One of the new Flag models he released on Saturday, Maverick, ranks second in the LM Arena, a test that has human appraisers to compare the results of the models and choose which they prefer. But it seems that the Maverick version that Meta placed in the LM arena differs from the version that is widely available to developers.
As some of his scholars on X pointed out, Meta pointed out in her announcement that Maverick in the LM Arena is an “experimental version of conversation”. A chart on the Llama official website, meanwhile, unfolds that the LM Arena Arena Test was carried out using “Llama 4 Maverick optimized for conversation.”
As we have written before, for various reasons, the LM Arena has never been the most reliable measure of the performance of a model. But the companies of it generally have not adapted or otherwise arranged their models to better score in the LM Arena-or have refused to do so, at least.
The problem with adapting a model to a landmark, keeping it, and then issuing a “vanilla” variant of the same model is that it makes it challenging for developers to predict exactly how well the model will perform in separate contexts. Also deceitful. Ideally, standards – with inappropriate misery such as – provide a picture of the hard and weak points of a single model in a range of tasks.
Indeed, researchers in X have observed strict changes in the behavior of Maverick publicly discharged compared to the LM Arena model. The LM Arena version seems to use a lot of emojis, and gives very long answers.

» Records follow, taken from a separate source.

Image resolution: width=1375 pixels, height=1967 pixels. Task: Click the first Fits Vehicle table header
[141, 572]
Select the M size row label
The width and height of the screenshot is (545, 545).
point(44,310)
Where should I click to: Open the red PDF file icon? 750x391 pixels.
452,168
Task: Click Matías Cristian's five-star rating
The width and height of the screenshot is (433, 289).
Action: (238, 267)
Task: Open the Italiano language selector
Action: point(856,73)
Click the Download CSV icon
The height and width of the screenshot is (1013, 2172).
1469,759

Good llama 4 is def a cooked lol, which is this city yap Pic.twitter.com/y3GVHBVZ65
– Nathan Lambert (@natolambert) 6 April 2025
For some reason, the Llama 4 model in the arena uses much more emojis
over together. He looks better: Pic.twitter.com/f74odx4ztt
– Technique Dev Notes (@techdevnotes) 6 April 2025
We have reached Meta and Chatbot Arena, LM Arena organizations for comment.